Los reportes epidemiológicos indican que los contagios de COVID-19 son menores pero que se están estabilizando. Resulta preocupante la expansión de la enfermedad desde países vecinos en los que la situación ha empeorado drásticamente. En Bolivia, la vacunación masiva, pese a ciertos atrasos, se está acelerando. Se precisa ahora de una muy amplia y eficaz campaña de información.
Durante los meses de enero y febrero el país registró un alto número de enfermos de COVID-19. Los servicios de salud estuvieron nuevamente saturados como en el primer pico de mediados del año pasado. Afortunadamente, la situación ha mejorado, los contagios y decesos han reducido, pero las cifras actuales tienen que mantener la alerta en las autoridades y en la ciudadanía. Esta estabilidad podría ser puesta en riesgo por la situación epidemiológica descontrolada en algunos de nuestros vecinos, Brasil, el primero de ellos, pero también Chile y Perú, donde el virus se está expandiendo a un ritmo superior al del año pasado. Por otra parte, son visibles el relajamiento en las medidas de distanciamiento en la población y el levantamiento súbito de restricciones por parte de autoridades municipales.
El cierre de contratos de provisión de vacunas con varias empresas y la llegada de lotes importantes de esos fármacos han sido buenas noticias para el país. Ahora el reto es que la vacunación se realice de manera eficiente, oportuna y equitativa. En una primera etapa, se inició el proceso con el personal de salud, pero ahora está empezando la fase más delicada con su masificación hacia grupos de población cada vez más numerosos.
Las autoridades en sus distintos niveles tienen el gran desafío de no permitir que la situación epidemiológica se deteriore, para eso se deberían asumir las medidas de protección que la situación requiera frente a un posible desborde de casos (el riesgo en la larga frontera con Brasil debe ser un punto de atención permanente). Las acciones que se están implementando en el Beni en estos días deberían desplegarse a otras fronteras.
En ese sentido, tampoco parece muy aconsejable reducir excesivamente las restricciones a las que los ciudadanos ya se habían habituado, la situación está lejos de ser normal. De similar manera, el esfuerzo de prevención debería redoblarse para evitar que la gente se relaje, las campañas de información públicas deberían reactivarse e intensificarse.

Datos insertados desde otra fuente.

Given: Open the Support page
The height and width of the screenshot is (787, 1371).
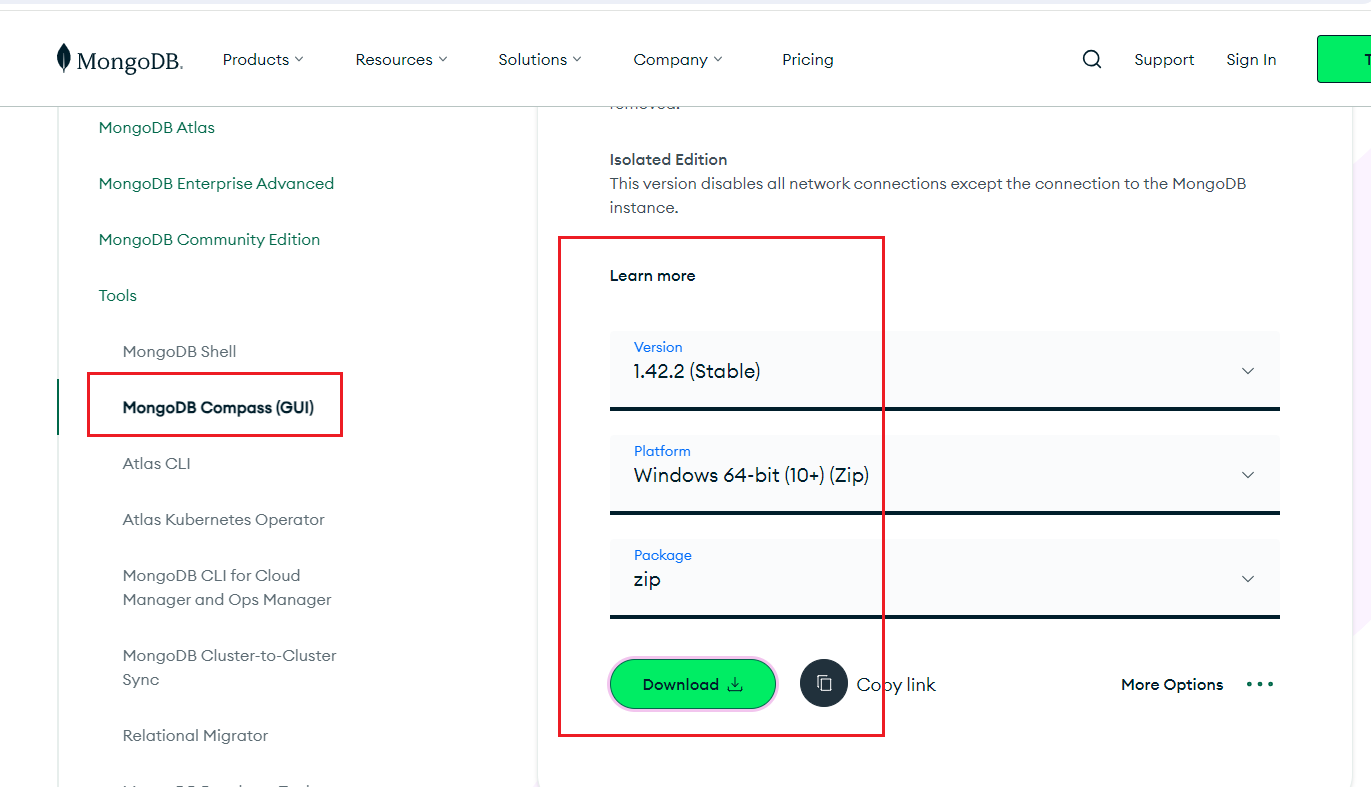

Finalmente, es crucial también ampliar los canales de información a la población sobre los plazos, requisitos y lugares de la vacunación masiva. Por lo pronto, toma mucho tiempo conseguir las referencias, los datos están dispersos y los portales oficiales no cuentan con esa información bien ordenada. Quizás hasta ahora no se precisaba un esfuerzo masivo de comunicación, pero una vez que son cientos de miles los potenciales beneficiados es imprescindible avanzar en ese sentido si no se desea que esa sea una fuente de problemas para que esa política llegue a buen puerto.